= Pact of Liberal Democrats =

Political party

The Pact of Liberal Democrats (Patto dei Liberaldemocratici), also called Segni-Scognamiglio Pact (Patto Segni-Scognamiglio), was a liberal and Christian-democratic Italian political party.

It was conceived in 2003 by Mario Segni, Carlo Scognamiglio Pasini (ex-PLI, ex-PL, ex-FI, ex-UDR, ex-UpR, ex-FdL and ex-DE) and Michele Cossa (leader of the Sardinian Reformers), as a centrist party alternative to the centre-left. The party is aimed at changing Italian political system and especially Italian centre-right, which is perceived by its leaders as populist under the leadership of Silvio Berlusconi. The party is basically the continuation of the late Patto Segni.

Segni and Scognamiglio launched PLD in time for contesting the 2004 European Parliament election, in which they hoped to attract many disgruntled centre-right voters. Instead PLD scored only 0.5% (7.4% in Sardinia, where its regional division, the Sardinian Reformers, is aligned with the House of Freedoms).

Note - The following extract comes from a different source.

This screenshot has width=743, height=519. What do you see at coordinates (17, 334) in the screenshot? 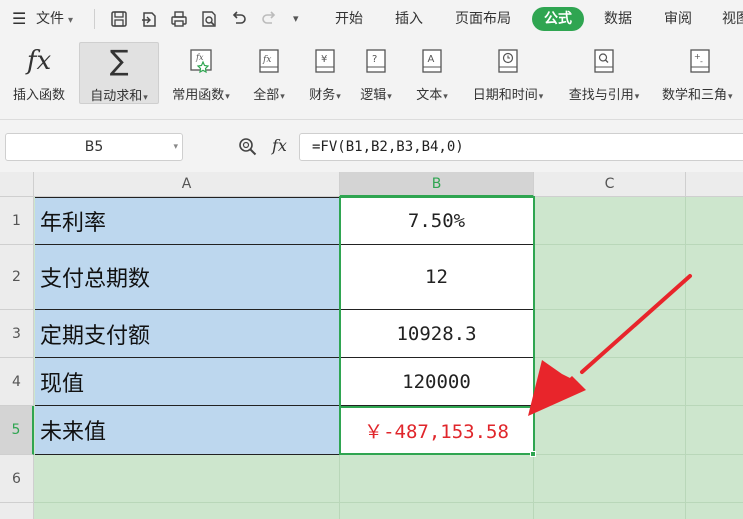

After that the centre-right decided again to rally behind Berlusconi, Segni and Scognamiglio decided not to present their list for the 2006 general election, in which Berlusconi's Forza Italia scored 23.7% and the Sardinian Reformers elected a Senator, Massimo Fantola, in UDC list. Segni and supporters opposed the 2006 Constitutional Referendum.

In early 2007 Segni became Coordinator of the Promoting Committee of the Electoral Referendum, led by Giovanni Guzzetta. This would place Segni alongside politicians such as Gianni Alemanno, Angelino Alfano, Mercedes Bresso, Riccardo Illy, Renato Brunetta, Antonio Martino, Giovanna Melandri, Arturo Parisi, Daniele Capezzone, Stefania Prestigiacomo, Gaetano Quagliariello, and Giorgio Tonini in the fight for a majority based electoral system. On July 24 of 2007 Segni handed over 800,000 signatures to the Court of Cassation for the presentation of the Electoral Referendum. The referendum, which took place on 21–22 June 2009, did not reach the required quorum. After the failure of the referendum, Segni left parliamentary politics.